WHAT IS NEEDED: Below are some records. Return exactly the lines from the one with "This screenshot has height=1498, width=2464." to the one with "Expand the collapsed right side panel arrow", and nothing else.

▶

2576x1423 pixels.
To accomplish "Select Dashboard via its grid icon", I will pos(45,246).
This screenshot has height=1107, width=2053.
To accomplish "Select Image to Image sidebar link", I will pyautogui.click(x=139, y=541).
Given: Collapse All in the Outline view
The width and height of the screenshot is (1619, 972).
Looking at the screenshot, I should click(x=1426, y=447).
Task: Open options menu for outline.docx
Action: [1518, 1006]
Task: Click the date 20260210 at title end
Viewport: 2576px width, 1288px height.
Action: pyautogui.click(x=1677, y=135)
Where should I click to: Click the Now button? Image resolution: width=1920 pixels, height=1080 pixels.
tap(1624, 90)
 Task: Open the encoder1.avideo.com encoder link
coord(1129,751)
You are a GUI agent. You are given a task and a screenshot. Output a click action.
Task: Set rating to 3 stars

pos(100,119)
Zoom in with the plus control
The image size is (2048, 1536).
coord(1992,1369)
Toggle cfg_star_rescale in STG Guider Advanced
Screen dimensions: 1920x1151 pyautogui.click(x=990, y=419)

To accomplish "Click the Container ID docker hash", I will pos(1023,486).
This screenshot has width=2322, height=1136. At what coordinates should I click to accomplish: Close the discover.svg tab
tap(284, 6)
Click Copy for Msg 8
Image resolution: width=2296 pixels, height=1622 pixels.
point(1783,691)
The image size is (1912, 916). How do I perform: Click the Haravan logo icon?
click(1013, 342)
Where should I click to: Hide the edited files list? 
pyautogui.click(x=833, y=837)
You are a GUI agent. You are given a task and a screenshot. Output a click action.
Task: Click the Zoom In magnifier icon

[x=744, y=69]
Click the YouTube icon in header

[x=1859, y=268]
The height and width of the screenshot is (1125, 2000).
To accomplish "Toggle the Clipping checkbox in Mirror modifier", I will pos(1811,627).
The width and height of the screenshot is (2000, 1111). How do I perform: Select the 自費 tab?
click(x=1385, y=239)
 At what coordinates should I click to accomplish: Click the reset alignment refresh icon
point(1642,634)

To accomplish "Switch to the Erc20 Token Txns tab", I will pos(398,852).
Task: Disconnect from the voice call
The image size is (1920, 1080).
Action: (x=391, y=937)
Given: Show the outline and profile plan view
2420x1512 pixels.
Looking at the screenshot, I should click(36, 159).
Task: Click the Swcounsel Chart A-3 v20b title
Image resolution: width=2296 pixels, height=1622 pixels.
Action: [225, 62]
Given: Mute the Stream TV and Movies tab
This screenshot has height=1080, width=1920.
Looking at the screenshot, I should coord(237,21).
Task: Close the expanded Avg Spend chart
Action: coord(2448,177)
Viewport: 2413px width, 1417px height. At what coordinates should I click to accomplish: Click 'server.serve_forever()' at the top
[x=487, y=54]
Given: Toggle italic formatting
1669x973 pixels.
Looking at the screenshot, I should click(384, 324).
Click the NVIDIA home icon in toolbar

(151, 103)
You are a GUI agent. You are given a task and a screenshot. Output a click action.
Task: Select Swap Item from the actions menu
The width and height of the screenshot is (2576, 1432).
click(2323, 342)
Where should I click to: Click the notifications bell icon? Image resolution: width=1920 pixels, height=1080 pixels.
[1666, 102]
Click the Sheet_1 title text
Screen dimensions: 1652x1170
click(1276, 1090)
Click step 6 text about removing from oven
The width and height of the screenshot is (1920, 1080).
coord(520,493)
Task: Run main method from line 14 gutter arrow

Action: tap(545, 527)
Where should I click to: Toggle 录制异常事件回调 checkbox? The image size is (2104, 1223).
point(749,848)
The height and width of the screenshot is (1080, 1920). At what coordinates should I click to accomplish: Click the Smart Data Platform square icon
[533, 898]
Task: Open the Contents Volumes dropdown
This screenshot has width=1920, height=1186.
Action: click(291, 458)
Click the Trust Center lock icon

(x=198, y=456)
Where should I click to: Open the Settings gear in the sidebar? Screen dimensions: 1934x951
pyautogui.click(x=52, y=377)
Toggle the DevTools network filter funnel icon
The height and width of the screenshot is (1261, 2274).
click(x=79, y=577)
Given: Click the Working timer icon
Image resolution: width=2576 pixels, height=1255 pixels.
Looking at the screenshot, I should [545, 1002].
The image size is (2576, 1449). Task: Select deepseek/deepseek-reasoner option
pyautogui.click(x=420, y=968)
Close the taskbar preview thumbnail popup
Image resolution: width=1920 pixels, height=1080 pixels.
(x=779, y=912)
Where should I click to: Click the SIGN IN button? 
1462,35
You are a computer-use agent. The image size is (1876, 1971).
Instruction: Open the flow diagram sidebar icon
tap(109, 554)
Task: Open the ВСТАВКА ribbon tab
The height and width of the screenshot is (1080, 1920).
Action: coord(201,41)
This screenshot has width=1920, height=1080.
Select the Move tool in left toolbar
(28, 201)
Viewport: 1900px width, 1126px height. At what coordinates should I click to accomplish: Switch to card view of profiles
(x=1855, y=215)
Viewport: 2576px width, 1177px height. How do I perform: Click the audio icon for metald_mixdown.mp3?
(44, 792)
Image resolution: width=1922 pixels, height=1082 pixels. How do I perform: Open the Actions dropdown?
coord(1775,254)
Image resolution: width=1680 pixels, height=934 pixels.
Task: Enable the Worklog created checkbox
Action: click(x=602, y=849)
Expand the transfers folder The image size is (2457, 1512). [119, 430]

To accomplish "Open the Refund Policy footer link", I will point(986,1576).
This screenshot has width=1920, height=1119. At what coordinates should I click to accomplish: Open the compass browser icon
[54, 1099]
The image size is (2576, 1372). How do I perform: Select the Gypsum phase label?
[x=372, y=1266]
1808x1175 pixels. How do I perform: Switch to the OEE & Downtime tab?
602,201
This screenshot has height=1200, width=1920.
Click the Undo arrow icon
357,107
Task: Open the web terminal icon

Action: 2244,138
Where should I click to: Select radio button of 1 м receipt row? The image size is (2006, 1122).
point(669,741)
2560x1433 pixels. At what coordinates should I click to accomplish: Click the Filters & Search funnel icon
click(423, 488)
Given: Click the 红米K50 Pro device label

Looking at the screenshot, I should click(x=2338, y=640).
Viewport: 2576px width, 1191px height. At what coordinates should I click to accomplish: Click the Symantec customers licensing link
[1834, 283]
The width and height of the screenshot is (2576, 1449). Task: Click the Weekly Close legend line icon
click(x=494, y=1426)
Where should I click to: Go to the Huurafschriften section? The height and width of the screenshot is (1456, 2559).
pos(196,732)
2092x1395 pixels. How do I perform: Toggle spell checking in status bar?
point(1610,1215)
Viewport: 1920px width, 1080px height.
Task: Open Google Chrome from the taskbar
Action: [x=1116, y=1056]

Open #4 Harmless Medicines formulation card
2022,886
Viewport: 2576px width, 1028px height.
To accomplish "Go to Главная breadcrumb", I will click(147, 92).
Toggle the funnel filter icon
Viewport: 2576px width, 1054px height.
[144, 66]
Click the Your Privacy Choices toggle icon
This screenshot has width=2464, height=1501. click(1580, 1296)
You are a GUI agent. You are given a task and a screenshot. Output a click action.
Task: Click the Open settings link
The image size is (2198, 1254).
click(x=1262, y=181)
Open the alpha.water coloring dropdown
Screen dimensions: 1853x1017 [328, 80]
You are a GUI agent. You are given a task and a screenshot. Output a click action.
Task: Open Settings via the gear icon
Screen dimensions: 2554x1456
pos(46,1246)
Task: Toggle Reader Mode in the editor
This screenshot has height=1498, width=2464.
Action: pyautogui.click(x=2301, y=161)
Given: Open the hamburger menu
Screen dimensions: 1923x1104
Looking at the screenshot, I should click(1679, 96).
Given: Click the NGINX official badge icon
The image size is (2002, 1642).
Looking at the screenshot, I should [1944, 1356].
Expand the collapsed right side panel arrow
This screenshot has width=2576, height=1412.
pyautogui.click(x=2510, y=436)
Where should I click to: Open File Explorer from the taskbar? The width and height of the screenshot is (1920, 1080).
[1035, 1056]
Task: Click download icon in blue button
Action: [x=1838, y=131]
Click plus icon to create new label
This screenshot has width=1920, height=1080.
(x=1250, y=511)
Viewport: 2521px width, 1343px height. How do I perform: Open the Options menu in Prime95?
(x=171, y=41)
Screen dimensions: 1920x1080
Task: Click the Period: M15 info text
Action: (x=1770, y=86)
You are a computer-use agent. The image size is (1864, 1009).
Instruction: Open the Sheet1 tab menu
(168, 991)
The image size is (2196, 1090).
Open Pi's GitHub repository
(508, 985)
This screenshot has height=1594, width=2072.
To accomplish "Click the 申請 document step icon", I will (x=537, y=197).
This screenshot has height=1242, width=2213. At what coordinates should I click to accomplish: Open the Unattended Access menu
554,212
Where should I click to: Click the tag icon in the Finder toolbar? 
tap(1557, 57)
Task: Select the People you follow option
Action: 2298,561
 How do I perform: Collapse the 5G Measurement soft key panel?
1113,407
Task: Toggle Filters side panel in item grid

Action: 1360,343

◀

TASK RESPONSE:
This screenshot has height=1498, width=2464.
Action: pyautogui.click(x=2301, y=161)
Given: Open the hamburger menu
Screen dimensions: 1923x1104
Looking at the screenshot, I should click(1679, 96).
Given: Click the NGINX official badge icon
The image size is (2002, 1642).
Looking at the screenshot, I should [1944, 1356].
Expand the collapsed right side panel arrow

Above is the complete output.